#### Exercise brief
Using the entries below, copy exactly each line from the line with "This screenshot has" up to and including the line with "Viewport: 1643px width, 924px height.", with every picture left out.

#### Data for this exercise
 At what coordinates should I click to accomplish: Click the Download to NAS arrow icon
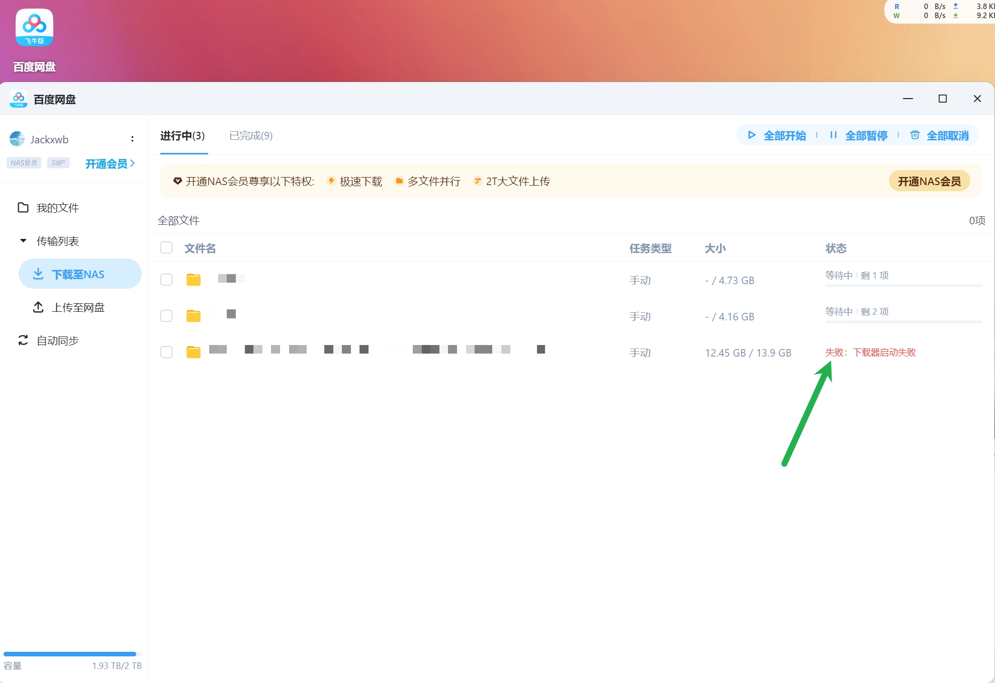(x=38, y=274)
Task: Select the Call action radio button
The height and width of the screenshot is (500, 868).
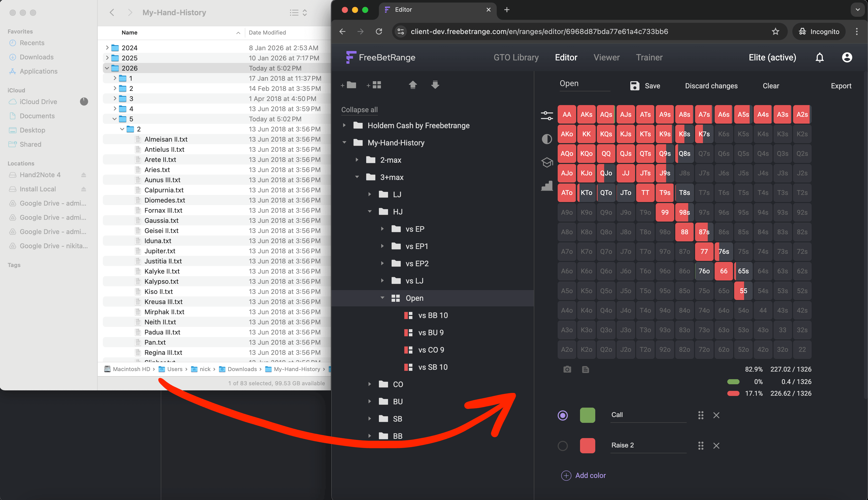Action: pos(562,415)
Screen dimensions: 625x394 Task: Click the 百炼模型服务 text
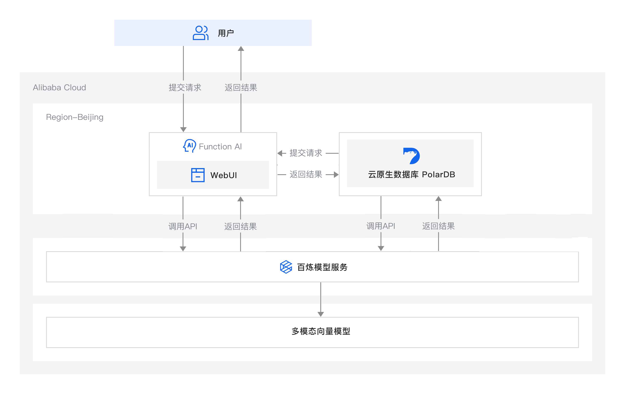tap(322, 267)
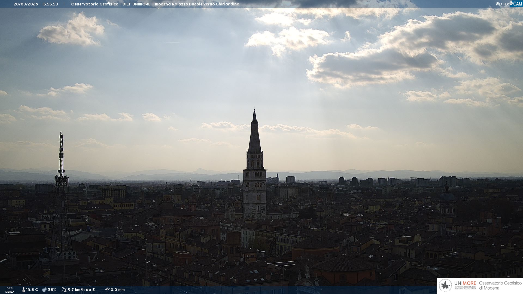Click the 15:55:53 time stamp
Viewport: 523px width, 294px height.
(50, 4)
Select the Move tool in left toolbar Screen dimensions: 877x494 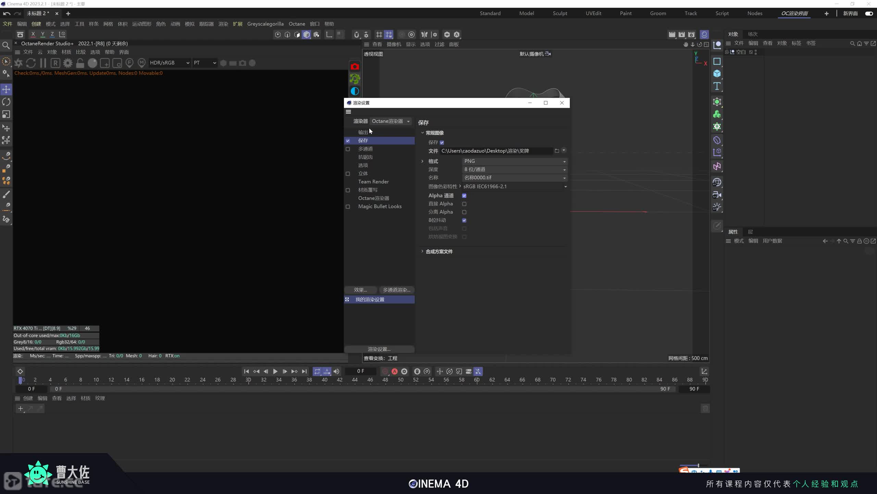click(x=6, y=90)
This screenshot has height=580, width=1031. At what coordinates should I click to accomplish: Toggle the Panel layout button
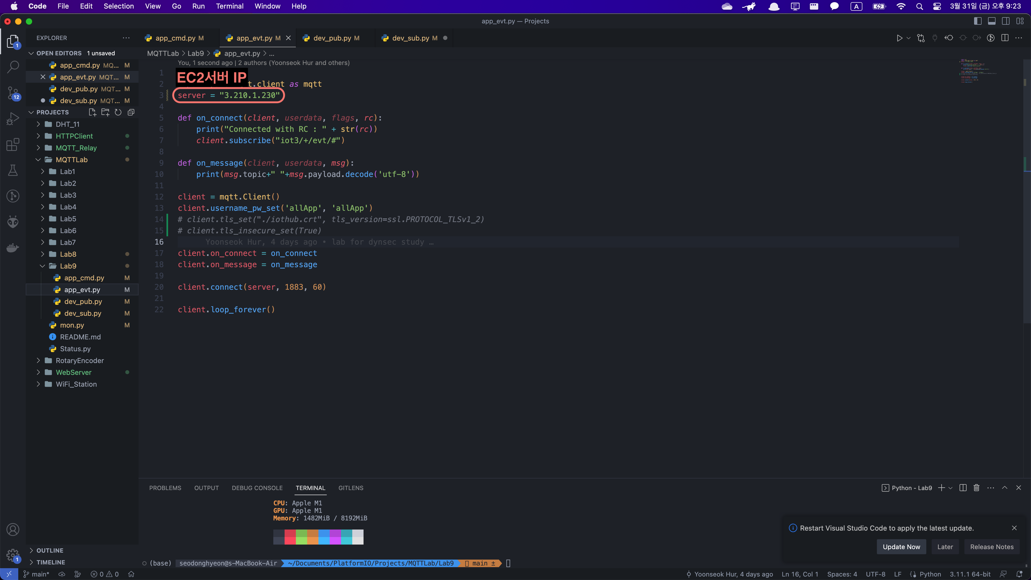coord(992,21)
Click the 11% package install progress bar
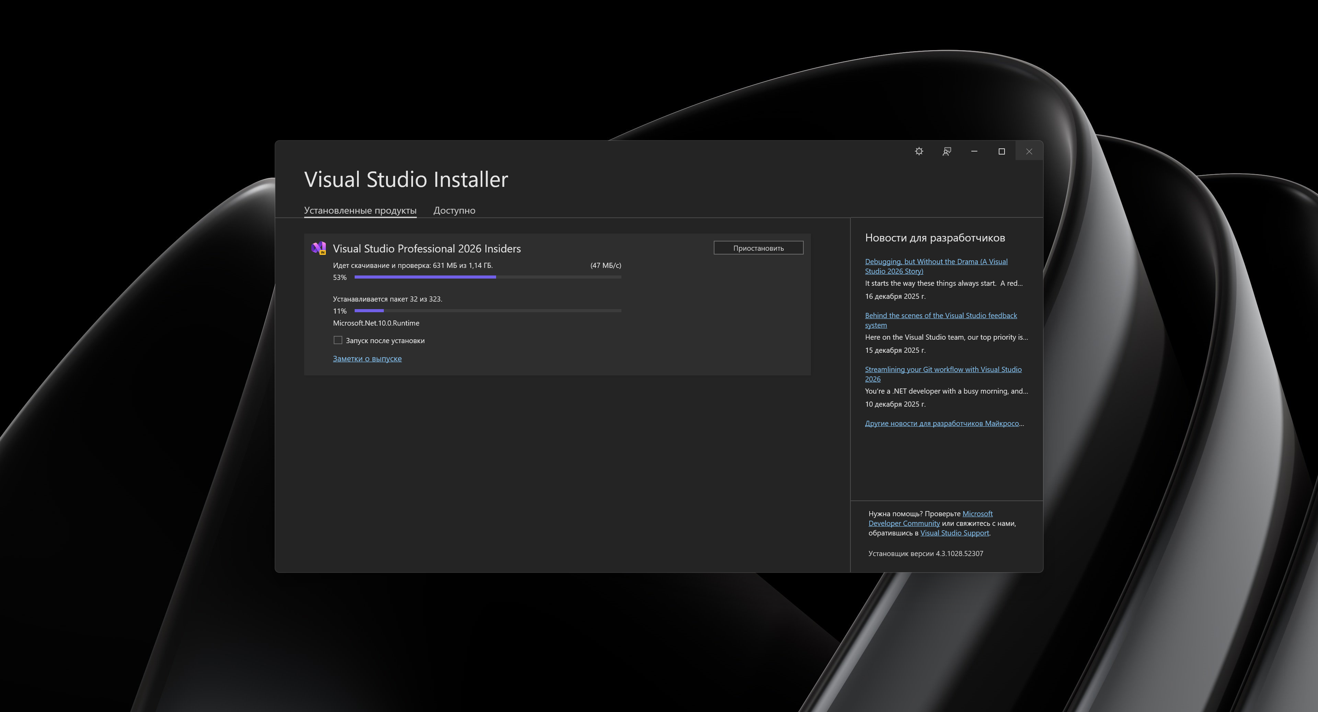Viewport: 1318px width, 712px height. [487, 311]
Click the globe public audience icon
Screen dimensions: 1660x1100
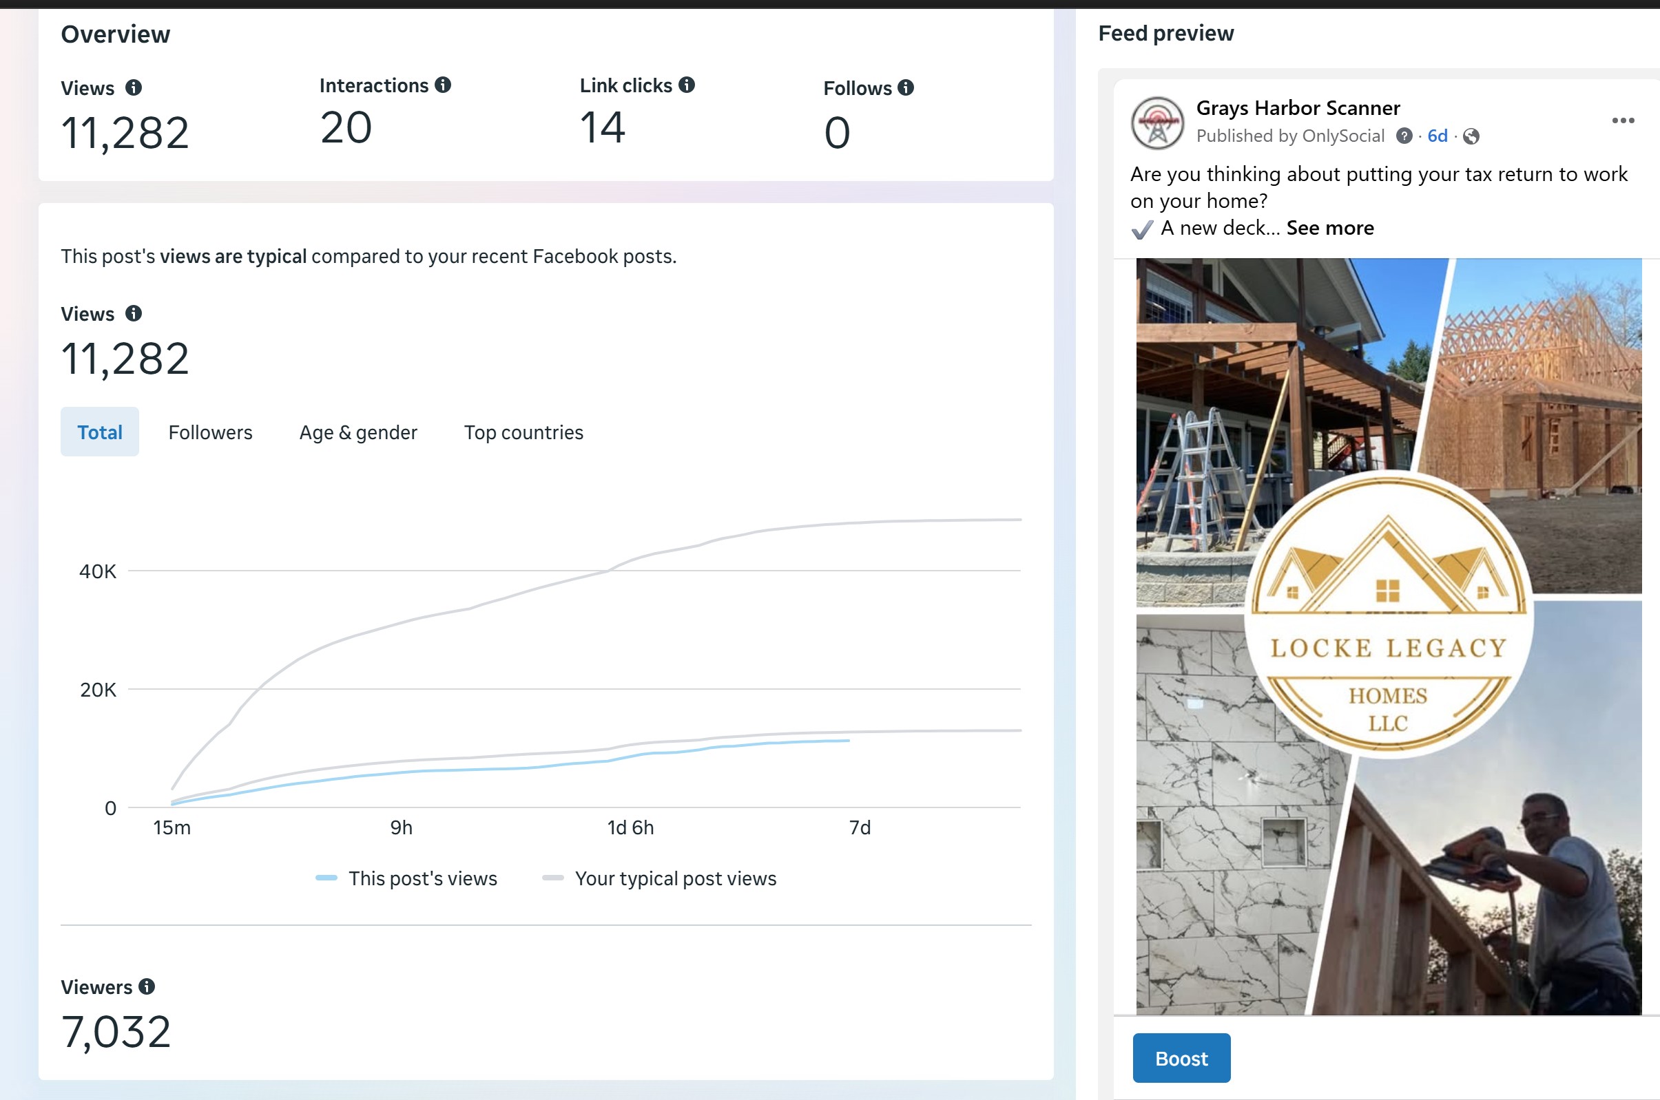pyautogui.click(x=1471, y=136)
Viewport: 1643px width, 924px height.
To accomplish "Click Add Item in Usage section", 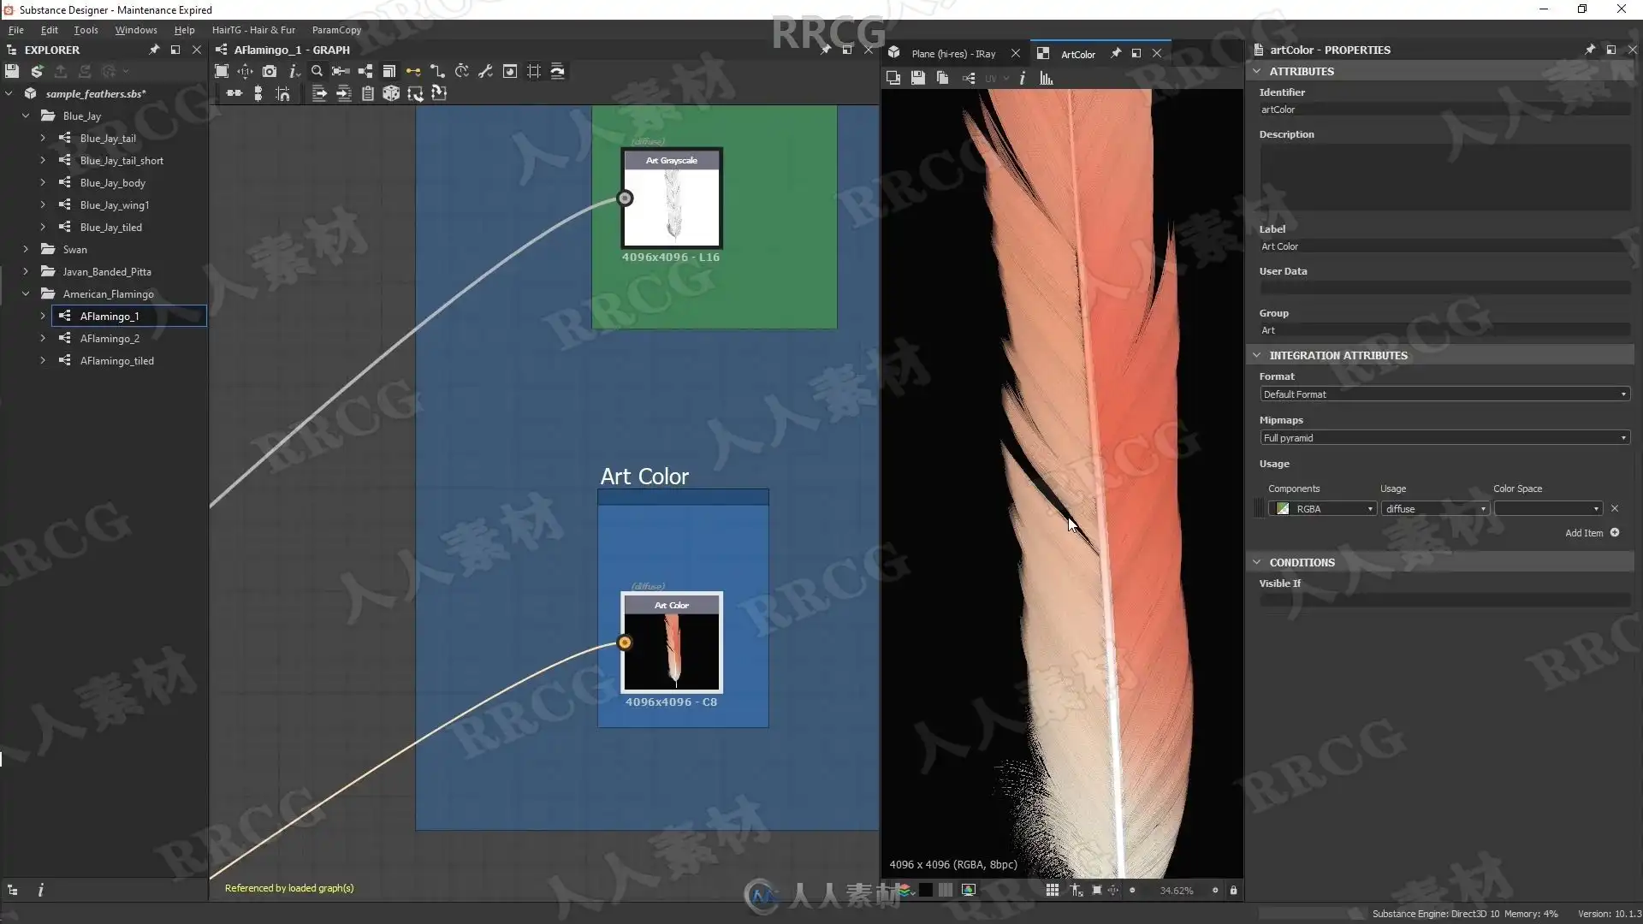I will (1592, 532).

#### Result of this exercise
This screenshot has height=580, width=1031. At what coordinates should I click to accomplish: Toggle the Panel layout button
coord(992,21)
Click the 11% package install progress bar
Viewport: 1318px width, 712px height. [487, 311]
Click the globe public audience icon
Screen dimensions: 1660x1100
pyautogui.click(x=1471, y=136)
Viewport: 1643px width, 924px height.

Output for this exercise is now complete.